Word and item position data
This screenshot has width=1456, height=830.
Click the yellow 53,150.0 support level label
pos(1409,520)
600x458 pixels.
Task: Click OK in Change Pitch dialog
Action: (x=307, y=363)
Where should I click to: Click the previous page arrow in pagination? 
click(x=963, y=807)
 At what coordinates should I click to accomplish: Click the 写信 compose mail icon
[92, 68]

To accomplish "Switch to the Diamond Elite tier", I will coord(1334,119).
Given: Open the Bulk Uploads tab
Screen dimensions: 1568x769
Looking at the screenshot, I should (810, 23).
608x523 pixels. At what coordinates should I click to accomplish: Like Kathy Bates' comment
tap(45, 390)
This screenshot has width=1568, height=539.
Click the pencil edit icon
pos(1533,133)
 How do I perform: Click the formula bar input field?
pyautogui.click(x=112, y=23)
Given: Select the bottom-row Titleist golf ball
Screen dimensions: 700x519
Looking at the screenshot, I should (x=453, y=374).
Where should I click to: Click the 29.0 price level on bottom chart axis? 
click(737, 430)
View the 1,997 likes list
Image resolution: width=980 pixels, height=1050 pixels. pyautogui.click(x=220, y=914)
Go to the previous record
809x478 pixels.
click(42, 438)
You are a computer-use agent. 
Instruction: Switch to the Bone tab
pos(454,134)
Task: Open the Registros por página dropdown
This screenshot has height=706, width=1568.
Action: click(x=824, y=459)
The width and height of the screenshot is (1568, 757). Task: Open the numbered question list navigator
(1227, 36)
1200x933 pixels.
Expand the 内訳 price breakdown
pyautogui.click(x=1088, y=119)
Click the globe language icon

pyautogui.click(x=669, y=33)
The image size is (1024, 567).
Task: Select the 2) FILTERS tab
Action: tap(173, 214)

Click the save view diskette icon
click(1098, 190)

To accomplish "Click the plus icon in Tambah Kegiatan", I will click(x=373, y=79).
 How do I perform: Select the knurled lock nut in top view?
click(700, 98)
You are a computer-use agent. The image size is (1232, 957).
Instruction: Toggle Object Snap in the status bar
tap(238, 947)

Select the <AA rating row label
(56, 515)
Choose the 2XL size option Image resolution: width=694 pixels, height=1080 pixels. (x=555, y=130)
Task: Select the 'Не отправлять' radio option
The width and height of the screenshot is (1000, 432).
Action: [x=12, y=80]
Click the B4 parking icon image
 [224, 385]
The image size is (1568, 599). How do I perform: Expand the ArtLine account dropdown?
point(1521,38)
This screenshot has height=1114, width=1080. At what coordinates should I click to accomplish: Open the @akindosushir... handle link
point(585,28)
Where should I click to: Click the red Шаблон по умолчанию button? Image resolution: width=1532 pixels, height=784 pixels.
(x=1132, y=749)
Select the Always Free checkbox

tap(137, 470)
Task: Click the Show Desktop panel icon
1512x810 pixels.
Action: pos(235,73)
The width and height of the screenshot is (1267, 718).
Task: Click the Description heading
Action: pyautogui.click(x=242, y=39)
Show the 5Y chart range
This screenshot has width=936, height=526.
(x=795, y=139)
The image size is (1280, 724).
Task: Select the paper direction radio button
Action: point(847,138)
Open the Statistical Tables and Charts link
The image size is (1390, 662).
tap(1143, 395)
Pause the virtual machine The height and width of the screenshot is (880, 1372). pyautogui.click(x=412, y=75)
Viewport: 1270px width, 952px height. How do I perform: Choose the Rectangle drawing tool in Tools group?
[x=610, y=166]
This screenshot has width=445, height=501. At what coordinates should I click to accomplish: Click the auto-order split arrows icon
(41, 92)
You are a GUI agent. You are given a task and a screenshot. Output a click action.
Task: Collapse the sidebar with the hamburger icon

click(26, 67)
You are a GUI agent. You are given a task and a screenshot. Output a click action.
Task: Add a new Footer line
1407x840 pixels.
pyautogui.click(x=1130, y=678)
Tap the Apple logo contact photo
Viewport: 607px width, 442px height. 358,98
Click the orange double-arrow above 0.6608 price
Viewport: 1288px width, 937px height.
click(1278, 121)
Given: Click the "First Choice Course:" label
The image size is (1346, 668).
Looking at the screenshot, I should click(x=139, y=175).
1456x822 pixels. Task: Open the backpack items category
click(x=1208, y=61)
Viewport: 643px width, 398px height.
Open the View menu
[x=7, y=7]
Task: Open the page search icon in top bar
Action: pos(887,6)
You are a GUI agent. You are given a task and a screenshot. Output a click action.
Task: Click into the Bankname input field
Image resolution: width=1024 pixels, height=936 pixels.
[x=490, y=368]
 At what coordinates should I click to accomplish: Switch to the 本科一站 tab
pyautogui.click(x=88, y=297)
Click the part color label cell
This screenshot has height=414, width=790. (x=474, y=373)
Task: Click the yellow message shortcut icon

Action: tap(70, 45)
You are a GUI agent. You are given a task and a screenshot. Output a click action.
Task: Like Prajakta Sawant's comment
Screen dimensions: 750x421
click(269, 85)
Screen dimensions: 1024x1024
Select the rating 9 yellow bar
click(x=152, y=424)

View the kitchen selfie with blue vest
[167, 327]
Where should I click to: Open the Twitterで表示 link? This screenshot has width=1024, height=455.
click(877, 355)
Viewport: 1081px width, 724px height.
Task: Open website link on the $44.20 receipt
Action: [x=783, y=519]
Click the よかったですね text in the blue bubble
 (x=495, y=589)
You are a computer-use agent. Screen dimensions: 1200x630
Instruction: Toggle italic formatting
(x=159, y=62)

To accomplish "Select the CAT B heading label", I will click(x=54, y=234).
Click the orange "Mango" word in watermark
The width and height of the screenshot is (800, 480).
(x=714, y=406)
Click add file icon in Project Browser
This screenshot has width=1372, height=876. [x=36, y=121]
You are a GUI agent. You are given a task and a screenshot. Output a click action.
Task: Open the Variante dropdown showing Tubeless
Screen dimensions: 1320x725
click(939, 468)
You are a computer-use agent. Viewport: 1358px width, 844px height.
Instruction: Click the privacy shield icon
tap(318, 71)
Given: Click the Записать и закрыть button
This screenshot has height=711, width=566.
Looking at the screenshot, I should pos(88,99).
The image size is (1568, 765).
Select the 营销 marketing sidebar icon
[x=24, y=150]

Instruction:
Convert all of the lines above into a JSON list of strings, with one string per line and no blank lines.

Reply:
[
  "This screenshot has width=1456, height=830.",
  "Click the yellow 53,150.0 support level label",
  "pos(1409,520)",
  "600x458 pixels.",
  "Task: Click OK in Change Pitch dialog",
  "Action: (x=307, y=363)",
  "Where should I click to: Click the previous page arrow in pagination? ",
  "click(x=963, y=807)",
  " At what coordinates should I click to accomplish: Click the 写信 compose mail icon",
  "[92, 68]",
  "To accomplish \"Switch to the Diamond Elite tier\", I will coord(1334,119).",
  "Given: Open the Bulk Uploads tab",
  "Screen dimensions: 1568x769",
  "Looking at the screenshot, I should (810, 23).",
  "608x523 pixels. At what coordinates should I click to accomplish: Like Kathy Bates' comment",
  "tap(45, 390)",
  "This screenshot has width=1568, height=539.",
  "Click the pencil edit icon",
  "pos(1533,133)",
  " How do I perform: Click the formula bar input field?",
  "pyautogui.click(x=112, y=23)",
  "Given: Select the bottom-row Titleist golf ball",
  "Screen dimensions: 700x519",
  "Looking at the screenshot, I should (x=453, y=374).",
  "Where should I click to: Click the 29.0 price level on bottom chart axis? ",
  "click(737, 430)",
  "View the 1,997 likes list",
  "Image resolution: width=980 pixels, height=1050 pixels. pyautogui.click(x=220, y=914)",
  "Go to the previous record",
  "809x478 pixels.",
  "click(42, 438)",
  "You are a computer-use agent. ",
  "Instruction: Switch to the Bone tab",
  "pos(454,134)",
  "Task: Open the Registros por página dropdown",
  "This screenshot has height=706, width=1568.",
  "Action: click(x=824, y=459)",
  "The width and height of the screenshot is (1568, 757). Task: Open the numbered question list navigator",
  "(1227, 36)",
  "1200x933 pixels.",
  "Expand the 内訳 price breakdown",
  "pyautogui.click(x=1088, y=119)",
  "Click the globe language icon",
  "pyautogui.click(x=669, y=33)",
  "The image size is (1024, 567).",
  "Task: Select the 2) FILTERS tab",
  "Action: tap(173, 214)",
  "Click the save view diskette icon",
  "click(1098, 190)",
  "To accomplish \"Click the plus icon in Tambah Kegiatan\", I will click(x=373, y=79).",
  " How do I perform: Select the knurled lock nut in top view?",
  "click(700, 98)",
  "You are a computer-use agent. The image size is (1232, 957).",
  "Instruction: Toggle Object Snap in the status bar",
  "tap(238, 947)",
  "Select the <AA rating row label",
  "(56, 515)",
  "Choose the 2XL size option Image resolution: width=694 pixels, height=1080 pixels. (x=555, y=130)",
  "Task: Select the 'Не отправлять' radio option",
  "The width and height of the screenshot is (1000, 432).",
  "Action: [x=12, y=80]",
  "Click the B4 parking icon image",
  " [224, 385]",
  "The image size is (1568, 599). How do I perform: Expand the ArtLine account dropdown?",
  "point(1521,38)",
  "This screenshot has height=1114, width=1080. At what coordinates should I click to accomplish: Open the @akindosushir... handle link",
  "point(585,28)",
  "Where should I click to: Click the red Шаблон по умолчанию button? Image resolution: width=1532 pixels, height=784 pixels.",
  "(x=1132, y=749)",
  "Select the Always Free checkbox",
  "tap(137, 470)",
  "Task: Click the Show Desktop panel icon",
  "1512x810 pixels.",
  "Action: pos(235,73)",
  "The width and height of the screenshot is (1267, 718).",
  "Task: Click the Description heading",
  "Action: pyautogui.click(x=242, y=39)",
  "Show the 5Y chart range",
  "This screenshot has width=936, height=526.",
  "(x=795, y=139)",
  "The image size is (1280, 724).",
  "Task: Select the paper direction radio button",
  "Action: point(847,138)",
  "Open the Statistical Tables and Charts link",
  "The image size is (1390, 662).",
  "tap(1143, 395)",
  "Pause the virtual machine The height and width of the screenshot is (880, 1372). pyautogui.click(x=412, y=75)",
  "Viewport: 1270px width, 952px height. How do I perform: Choose the Rectangle drawing tool in Tools group?",
  "[x=610, y=166]",
  "This screenshot has width=445, height=501. At what coordinates should I click to accomplish: Click the auto-order split arrows icon",
  "(41, 92)",
  "You are a GUI agent. You are given a task and a screenshot. Output a click action.",
  "Task: Collapse the sidebar with the hamburger icon",
  "click(26, 67)",
  "You are a GUI agent. You are given a task and a screenshot. Output a click action.",
  "Task: Add a new Footer line",
  "1407x840 pixels.",
  "pyautogui.click(x=1130, y=678)",
  "Tap the Apple logo contact photo",
  "Viewport: 607px width, 442px height. 358,98",
  "Click the orange double-arrow above 0.6608 price",
  "Viewport: 1288px width, 937px height.",
  "click(1278, 121)",
  "Given: Click the \"First Choice Course:\" label",
  "The image size is (1346, 668).",
  "Looking at the screenshot, I should click(x=139, y=175).",
  "1456x822 pixels. Task: Open the backpack items category",
  "click(x=1208, y=61)",
  "Viewport: 643px width, 398px height.",
  "Open the View menu",
  "[x=7, y=7]",
  "Task: Open the page search icon in top bar",
  "Action: pos(887,6)",
  "You are a GUI agent. You are given a task and a screenshot. Output a click action.",
  "Task: Click into the Bankname input field",
  "Image resolution: width=1024 pixels, height=936 pixels.",
  "[x=490, y=368]",
  " At what coordinates should I click to accomplish: Switch to the 本科一站 tab",
  "pyautogui.click(x=88, y=297)",
  "Click the part color label cell",
  "This screenshot has height=414, width=790. (x=474, y=373)",
  "Task: Click the yellow message shortcut icon",
  "Action: tap(70, 45)",
  "You are a GUI agent. You are given a task and a screenshot. Output a click action.",
  "Task: Like Prajakta Sawant's comment",
  "Screen dimensions: 750x421",
  "click(269, 85)",
  "Screen dimensions: 1024x1024",
  "Select the rating 9 yellow bar",
  "click(x=152, y=424)",
  "View the kitchen selfie with blue vest",
  "[167, 327]",
  "Where should I click to: Open the Twitterで表示 link? This screenshot has width=1024, height=455.",
  "click(877, 355)",
  "Viewport: 1081px width, 724px height.",
  "Task: Open website link on the $44.20 receipt",
  "Action: [x=783, y=519]",
  "Click the よかったですね text in the blue bubble",
  " (x=495, y=589)",
  "You are a computer-use agent. Screen dimensions: 1200x630",
  "Instruction: Toggle italic formatting",
  "(x=159, y=62)",
  "To accomplish \"Select the CAT B heading label\", I will click(x=54, y=234).",
  "Click the orange \"Mango\" word in watermark",
  "The width and height of the screenshot is (800, 480).",
  "(x=714, y=406)",
  "Click add file icon in Project Browser",
  "This screenshot has width=1372, height=876. [x=36, y=121]",
  "You are a GUI agent. You are given a task and a screenshot. Output a click action.",
  "Task: Open the Variante dropdown showing Tubeless",
  "Screen dimensions: 1320x725",
  "click(939, 468)",
  "You are a computer-use agent. Viewport: 1358px width, 844px height.",
  "Instruction: Click the privacy shield icon",
  "tap(318, 71)",
  "Given: Click the Записать и закрыть button",
  "This screenshot has height=711, width=566.",
  "Looking at the screenshot, I should pos(88,99).",
  "The image size is (1568, 765).",
  "Select the 营销 marketing sidebar icon",
  "[x=24, y=150]"
]